Find "The width and height of the screenshot is (939, 551)." in the entries below; copy that line through the last, exactly, with no pictures.

-.-.-

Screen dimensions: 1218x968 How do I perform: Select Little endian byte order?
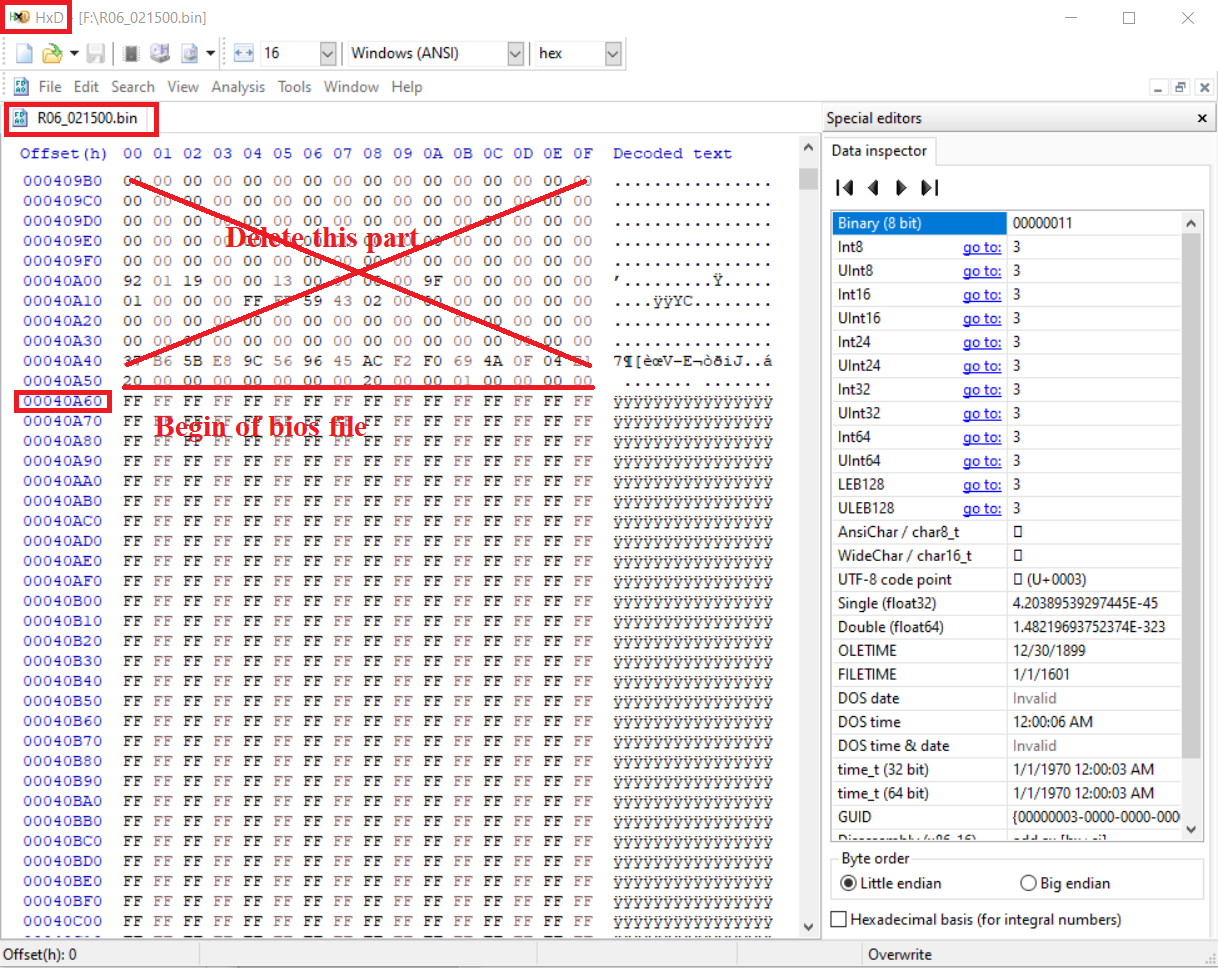849,883
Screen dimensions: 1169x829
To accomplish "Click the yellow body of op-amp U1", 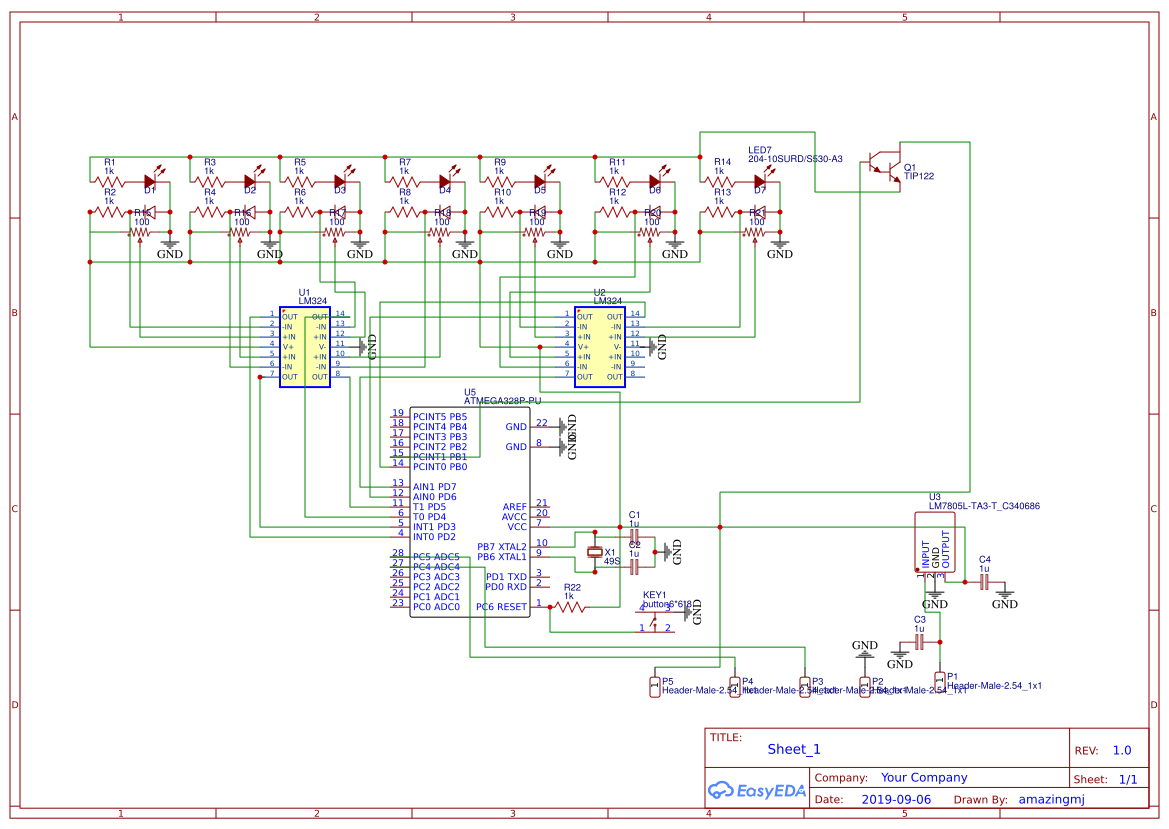I will tap(303, 345).
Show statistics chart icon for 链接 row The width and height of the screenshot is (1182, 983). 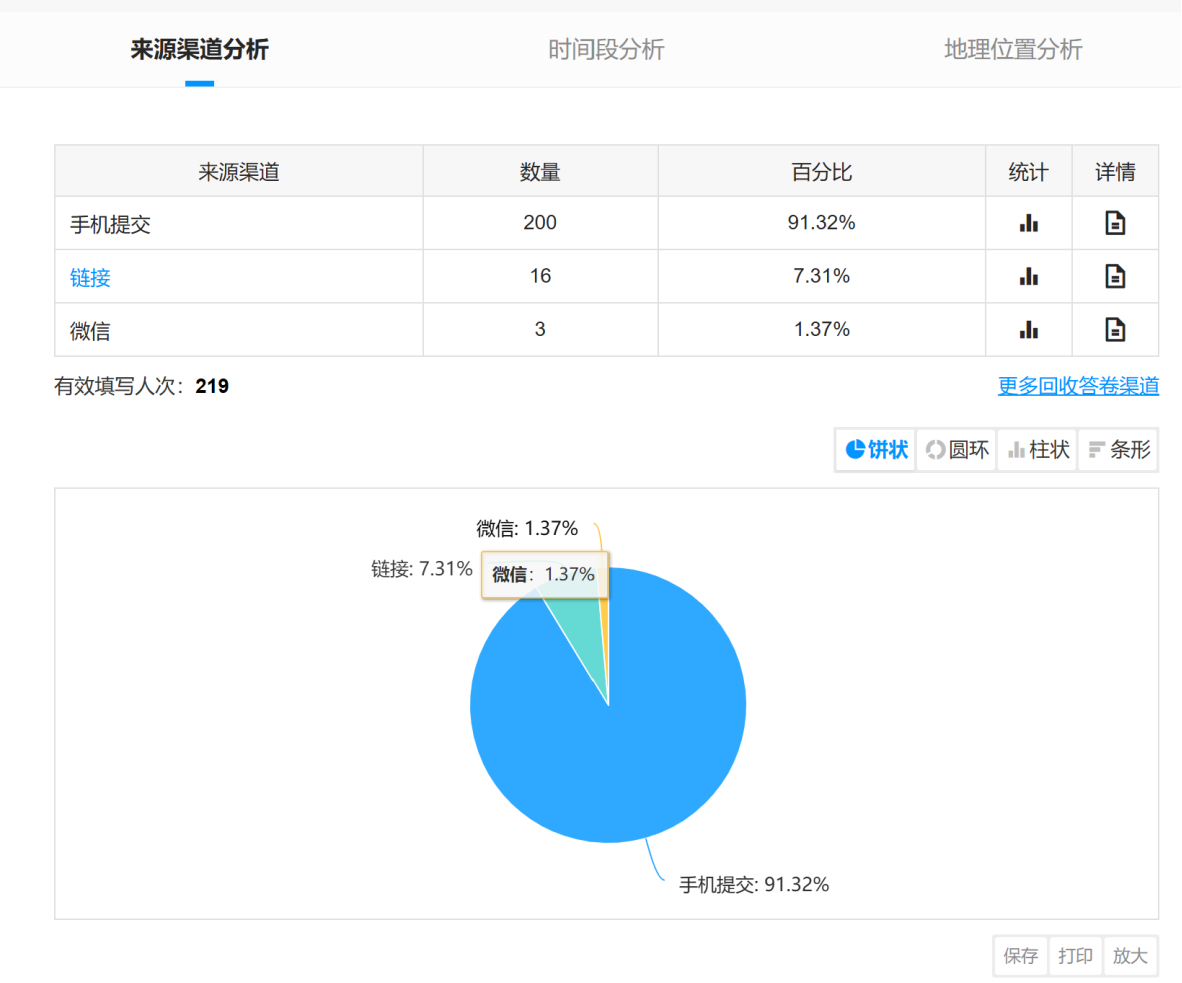click(1028, 276)
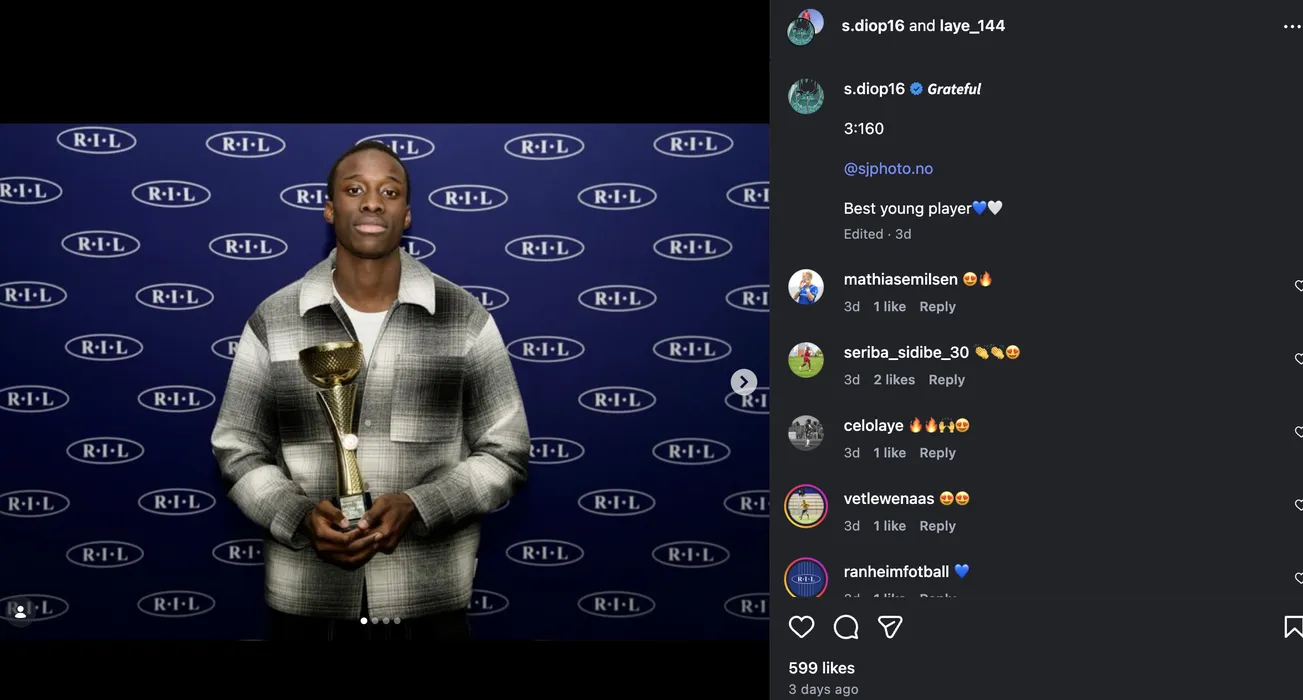The width and height of the screenshot is (1303, 700).
Task: Open the comment bubble icon
Action: [x=846, y=627]
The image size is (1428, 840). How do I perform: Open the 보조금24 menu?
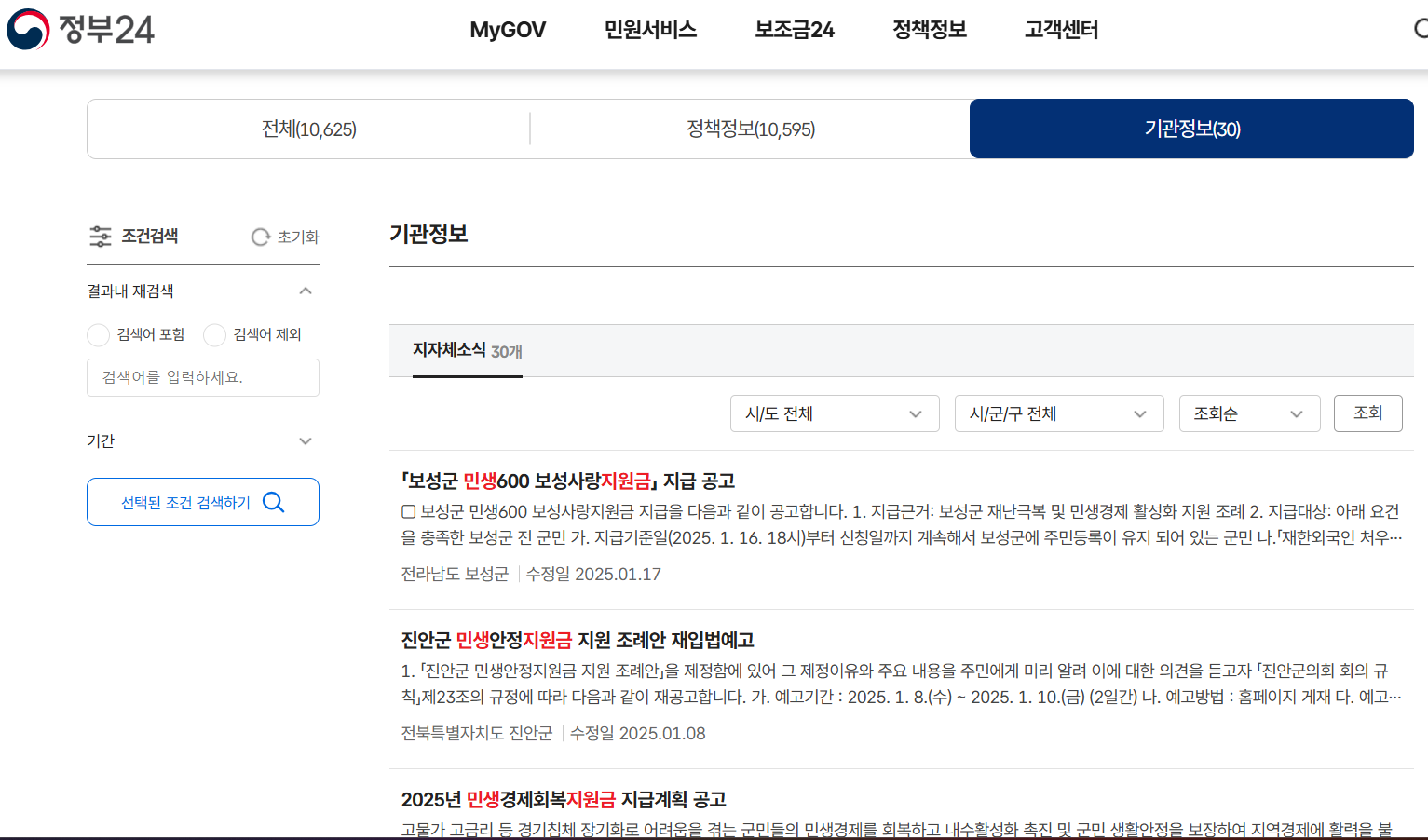coord(794,30)
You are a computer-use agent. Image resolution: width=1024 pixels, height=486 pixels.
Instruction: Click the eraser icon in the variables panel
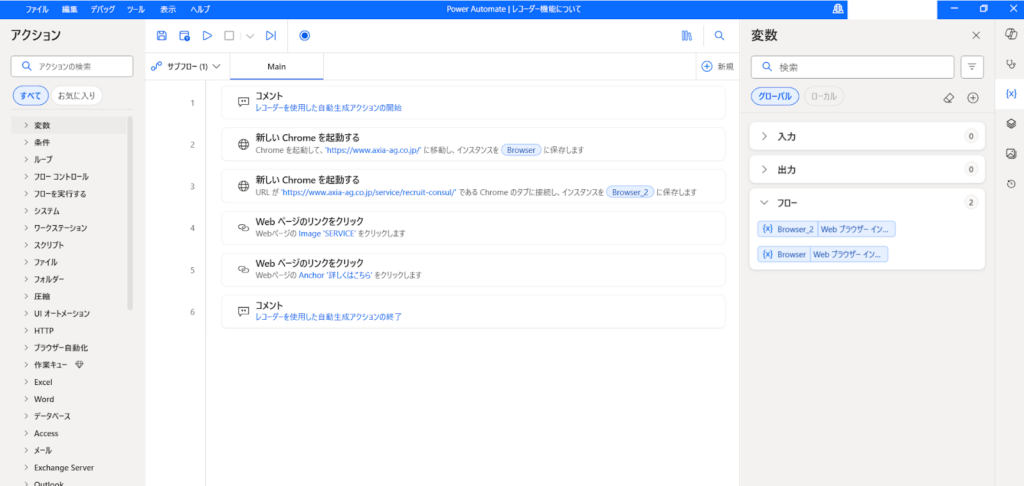pos(949,97)
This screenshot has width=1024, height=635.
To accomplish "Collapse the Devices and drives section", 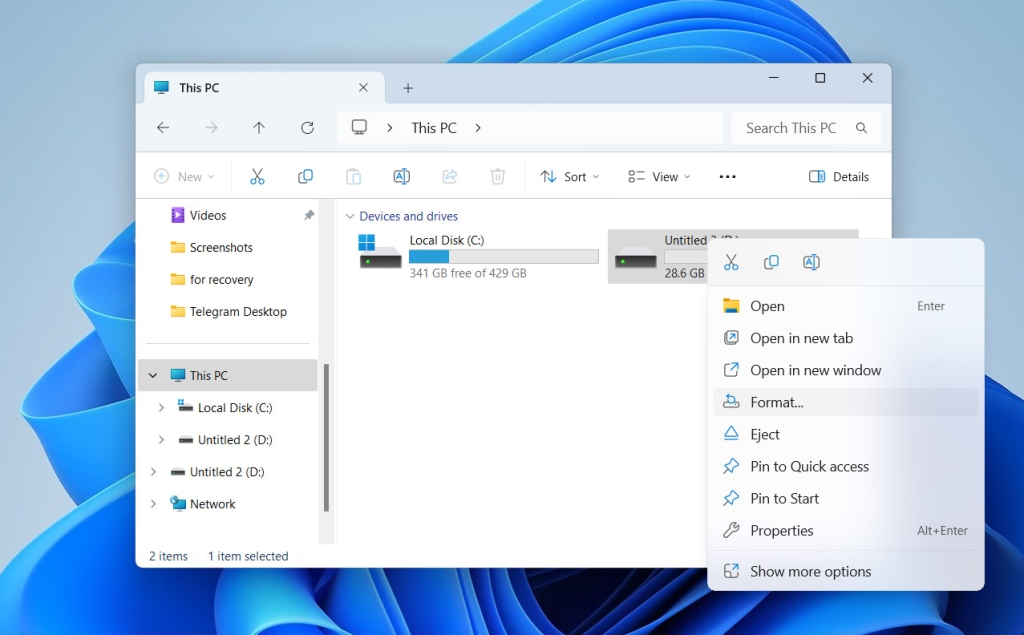I will [349, 216].
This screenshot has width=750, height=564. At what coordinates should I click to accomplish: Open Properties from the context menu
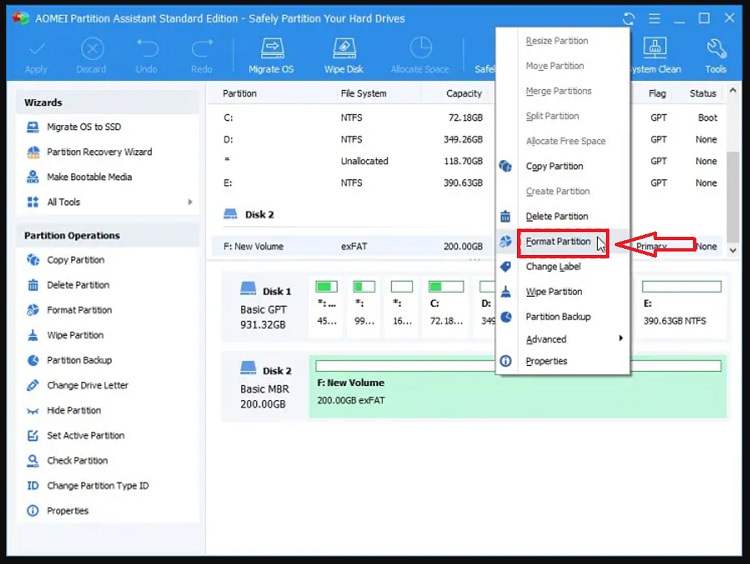tap(546, 361)
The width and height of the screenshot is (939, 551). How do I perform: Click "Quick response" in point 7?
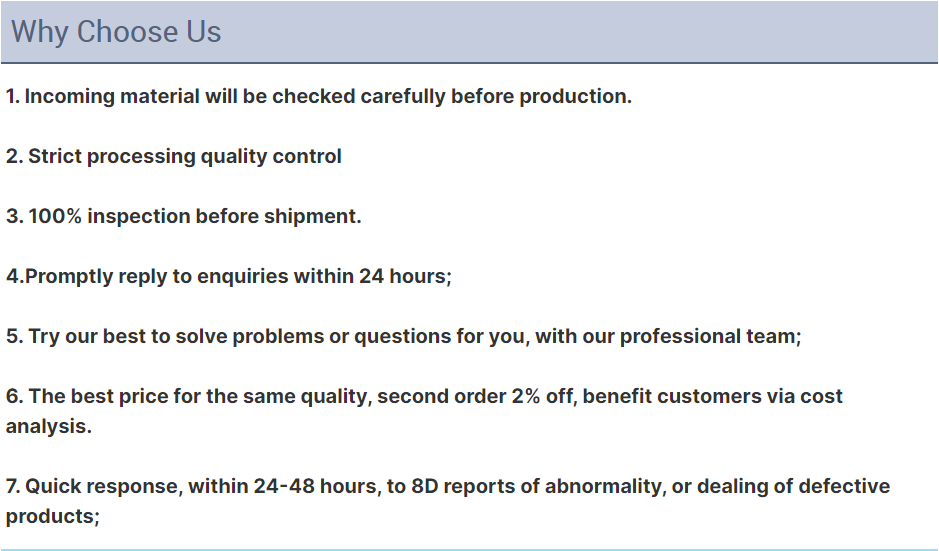coord(101,487)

-.-.-

> **Answer to this exercise**:
The width and height of the screenshot is (939, 551). How do I perform: Click "Quick response" in point 7?
coord(101,487)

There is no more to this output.